Outro ponto no qual a viúva mantém seu direito é quanto à permanência na residência do casal. Isso se chama direito real de habitação e garante ao cônjuge sobrevivente o direito de morar na residência do casal de maneira vitalícia, qualquer que seja o regime de bens do casamento, mesmo que o cônjuge sobrevivente não seja nem meeiro nem herdeiro do falecido.
Por fim, se o casal deseja que o cônjuge sobrevivente seja herdeiro após a reforma do Código Civil, bastará que realize um testamento, formalizando que seja deixado ao cônjuge até metade de seu patrimônio. Essa opção é especialmente importante nos casos em que o cônjuge sobrevivente não é meeiro (por exemplo, em casamentos com separação total de bens).
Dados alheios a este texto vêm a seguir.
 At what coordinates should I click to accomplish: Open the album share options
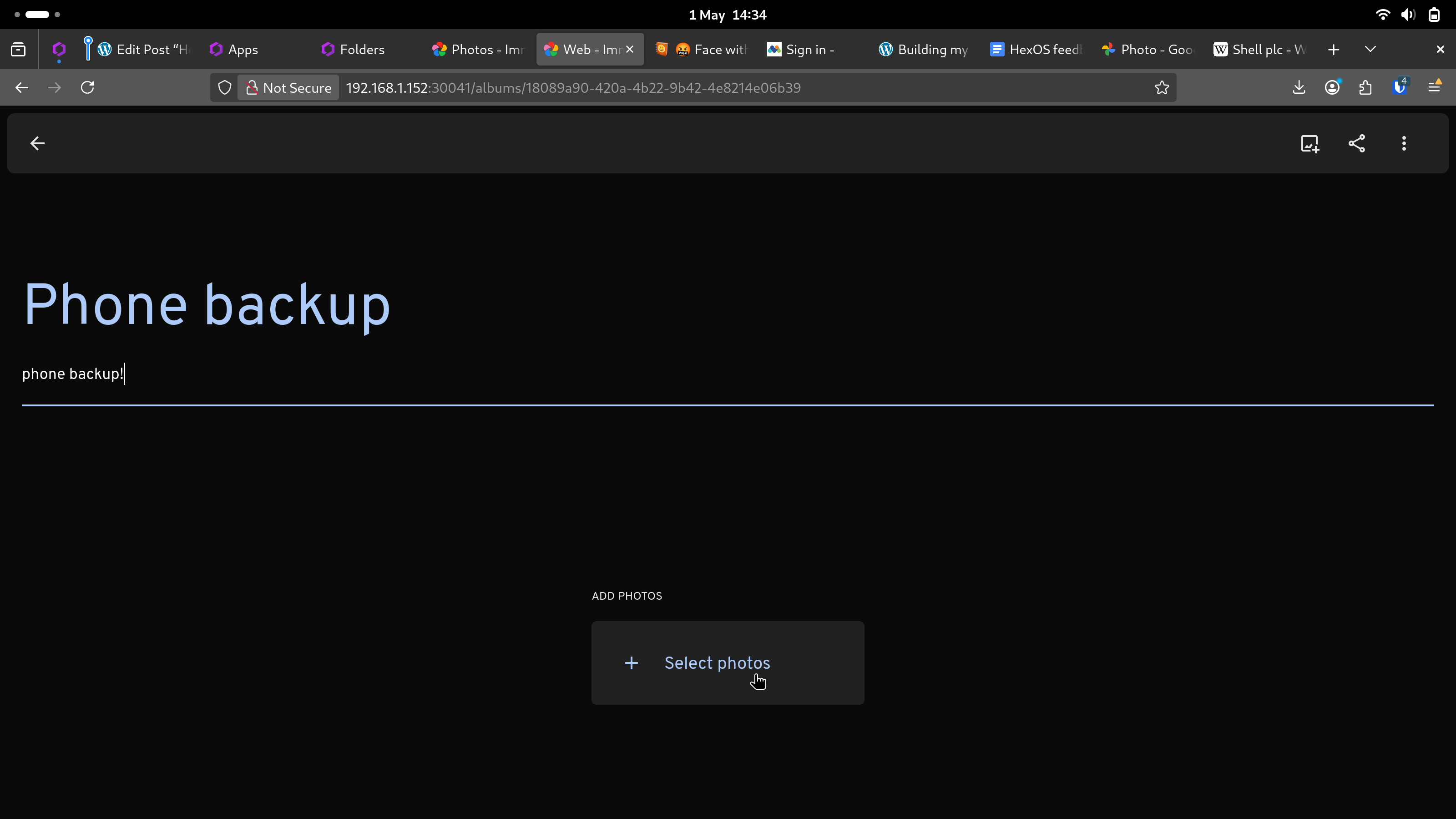1356,144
Ou seja, existe uma forma simples para que o cônjuge não fique desamparado na viuvez.
Consulte um advogado especialista no assunto, pois há muitos profissionais que apenas estão se valendo das notícias para criar pânico. O bom advogado saberá como conduzir todos os procedimentos necessários para assegurar à viúva que fique bem amparada.